==== Text excerpt ====

Reality check on the job front
The American economy suffered the net loss of 125,000 jobs in June, largely matching forecasting economists’ expectations. The loss was totally tied to the termination of 225,000 temporary Census jobs.
Private businesses-the more critical component of U.S. employment reports as Census hiring & layoffs muddy the job picture during 2010’s first three quarters-added 83,000 jobs during June. The gain, while more than twice the revised 33,000 gain in May, was still less than the 100,000 gain widely expected. Better news saw overall job gains for April and May revised to show 25,000 more jobs.
The fact that an additional 339,000 temporary Census job “losses” will negatively impact payroll totals over the next few months suggest that July and August reports will be lackluster as well, at least as far as the headline number is concerned.
The nation’s unemployment rate surprisingly declined to a 12-month low of 9.5 percent in June, down from May’s 9.7 percent rate. The decline, however, occurred for the wrong reason…discouraged people leaving the labor force in droves, rendering them no longer counted as unemployed.
The weak nature of the employment report combines with a volatile stock market and other signs of slowing U.S. economic performance in recent weeks. Such weakness has emboldened more bearish prognosticators of the economy to more firmly embrace the double-dip recession view. We will maintain our view of a 2.2 percent to 3 percent real (after inflation) annual growth pace of the U.S. economy for 2010.

==== Data supplied ====

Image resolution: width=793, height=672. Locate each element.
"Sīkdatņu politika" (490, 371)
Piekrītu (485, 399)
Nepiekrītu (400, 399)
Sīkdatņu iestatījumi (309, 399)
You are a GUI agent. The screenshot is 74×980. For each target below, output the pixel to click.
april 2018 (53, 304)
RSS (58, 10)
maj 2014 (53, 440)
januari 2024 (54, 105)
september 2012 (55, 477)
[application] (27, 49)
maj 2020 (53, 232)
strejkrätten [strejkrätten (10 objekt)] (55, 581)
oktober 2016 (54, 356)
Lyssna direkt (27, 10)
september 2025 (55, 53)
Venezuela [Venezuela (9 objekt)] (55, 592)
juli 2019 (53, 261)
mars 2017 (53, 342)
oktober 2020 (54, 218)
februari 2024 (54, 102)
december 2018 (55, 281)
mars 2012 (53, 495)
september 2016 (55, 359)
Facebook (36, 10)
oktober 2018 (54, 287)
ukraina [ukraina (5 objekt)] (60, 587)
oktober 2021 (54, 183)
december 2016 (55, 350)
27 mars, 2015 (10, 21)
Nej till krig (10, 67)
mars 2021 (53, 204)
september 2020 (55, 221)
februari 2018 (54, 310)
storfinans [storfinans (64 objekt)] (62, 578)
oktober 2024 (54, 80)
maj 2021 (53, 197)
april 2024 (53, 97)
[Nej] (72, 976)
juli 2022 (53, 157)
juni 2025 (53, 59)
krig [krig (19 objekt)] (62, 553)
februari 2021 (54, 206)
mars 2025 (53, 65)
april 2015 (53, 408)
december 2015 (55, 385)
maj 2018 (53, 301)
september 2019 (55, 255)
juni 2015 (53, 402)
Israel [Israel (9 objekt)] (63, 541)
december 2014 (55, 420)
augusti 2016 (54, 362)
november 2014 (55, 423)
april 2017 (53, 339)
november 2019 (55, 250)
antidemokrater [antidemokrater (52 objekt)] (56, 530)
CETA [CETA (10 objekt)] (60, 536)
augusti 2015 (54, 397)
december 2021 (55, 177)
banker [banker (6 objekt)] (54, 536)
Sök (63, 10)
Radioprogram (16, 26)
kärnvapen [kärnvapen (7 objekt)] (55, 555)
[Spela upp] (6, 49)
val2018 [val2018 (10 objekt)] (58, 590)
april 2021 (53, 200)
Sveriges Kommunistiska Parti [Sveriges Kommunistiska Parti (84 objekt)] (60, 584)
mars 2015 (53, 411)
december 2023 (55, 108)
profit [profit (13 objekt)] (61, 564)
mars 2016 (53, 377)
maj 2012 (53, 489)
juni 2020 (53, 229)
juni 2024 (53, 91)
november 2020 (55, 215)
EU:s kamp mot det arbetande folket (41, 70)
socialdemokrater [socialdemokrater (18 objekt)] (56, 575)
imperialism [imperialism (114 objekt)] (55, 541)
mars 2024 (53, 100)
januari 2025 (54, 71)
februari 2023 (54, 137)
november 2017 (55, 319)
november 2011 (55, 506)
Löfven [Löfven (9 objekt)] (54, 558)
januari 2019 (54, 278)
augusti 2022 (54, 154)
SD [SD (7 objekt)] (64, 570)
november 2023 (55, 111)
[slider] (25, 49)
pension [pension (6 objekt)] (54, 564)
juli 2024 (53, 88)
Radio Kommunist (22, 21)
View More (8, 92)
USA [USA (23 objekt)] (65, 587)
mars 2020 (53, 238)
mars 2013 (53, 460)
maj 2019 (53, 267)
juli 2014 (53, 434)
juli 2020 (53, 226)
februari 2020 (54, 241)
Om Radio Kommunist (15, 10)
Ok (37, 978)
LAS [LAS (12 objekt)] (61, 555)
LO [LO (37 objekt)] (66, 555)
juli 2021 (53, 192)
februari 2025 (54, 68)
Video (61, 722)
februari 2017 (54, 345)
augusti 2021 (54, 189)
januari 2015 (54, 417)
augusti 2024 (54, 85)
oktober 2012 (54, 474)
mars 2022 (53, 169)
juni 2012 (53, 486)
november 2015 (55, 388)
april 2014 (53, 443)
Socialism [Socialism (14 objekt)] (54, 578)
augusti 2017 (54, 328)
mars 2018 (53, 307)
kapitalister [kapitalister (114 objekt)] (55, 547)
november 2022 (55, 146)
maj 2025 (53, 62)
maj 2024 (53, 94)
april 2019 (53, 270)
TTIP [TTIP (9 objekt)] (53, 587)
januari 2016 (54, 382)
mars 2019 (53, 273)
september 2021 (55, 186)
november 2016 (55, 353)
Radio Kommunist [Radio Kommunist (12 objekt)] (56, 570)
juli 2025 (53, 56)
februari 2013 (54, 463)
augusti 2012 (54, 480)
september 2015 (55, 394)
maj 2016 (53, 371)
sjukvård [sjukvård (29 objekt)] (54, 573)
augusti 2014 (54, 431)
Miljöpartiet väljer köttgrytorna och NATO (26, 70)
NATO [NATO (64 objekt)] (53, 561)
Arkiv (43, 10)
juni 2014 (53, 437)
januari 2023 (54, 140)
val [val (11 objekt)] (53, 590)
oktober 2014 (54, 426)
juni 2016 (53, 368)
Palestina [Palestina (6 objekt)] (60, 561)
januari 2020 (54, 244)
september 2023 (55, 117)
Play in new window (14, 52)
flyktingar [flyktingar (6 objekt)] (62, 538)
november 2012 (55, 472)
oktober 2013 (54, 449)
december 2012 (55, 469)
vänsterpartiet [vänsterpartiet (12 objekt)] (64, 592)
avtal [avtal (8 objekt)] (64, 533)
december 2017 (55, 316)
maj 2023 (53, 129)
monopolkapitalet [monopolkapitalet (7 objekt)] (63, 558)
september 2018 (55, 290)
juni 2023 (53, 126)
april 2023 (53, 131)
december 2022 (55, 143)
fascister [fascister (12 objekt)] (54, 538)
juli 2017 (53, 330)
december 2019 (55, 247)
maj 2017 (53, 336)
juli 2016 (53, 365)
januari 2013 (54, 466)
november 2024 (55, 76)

====

Goals:
[a] Rewrite the job report text from "Private businesses-the more" to "25,000 more jobs.", replacing "Private businesses" with "Private employers".
[b] According to the job report text, to what level did the nation's unemployment rate fall in June?
[c] Carry the job report text forward from its final sentence.

Exercise results:
[a]
Private employers-the more critical component of U.S. employment reports as Census hiring & layoffs muddy the job picture during 2010’s first three quarters-added 83,000 jobs during June. The gain, while more than twice the revised 33,000 gain in May, was still less than the 100,000 gain widely expected. Better news saw overall job gains for April and May revised to show 25,000 more jobs.

[b] It fell to 9.5 percent, a 12-month low.

[c]
We didn’t jump on the much more optimistic “growth bandwagon” earlier this year when employment gains and other economic data were more impressive. We won’t jump on the “woe is me bandwagon” now, although many economic growth forecasts will move down toward the 1.5 percent to 2.5 percent level, or less. And note: the chance of a double-dip has risen.
The goods producing sector of the American economy saw employment decline by 8,000 jobs in June. The construction sector lost another 22,000 jobs during the month, in part tied to the end of government financial incentives for homebuyers.
The nation’s manufacturing sector added an estimated 9,000 net new jobs in June, although it was the smallest gain of the year. The mining & logging sector added 5,000 net new jobs.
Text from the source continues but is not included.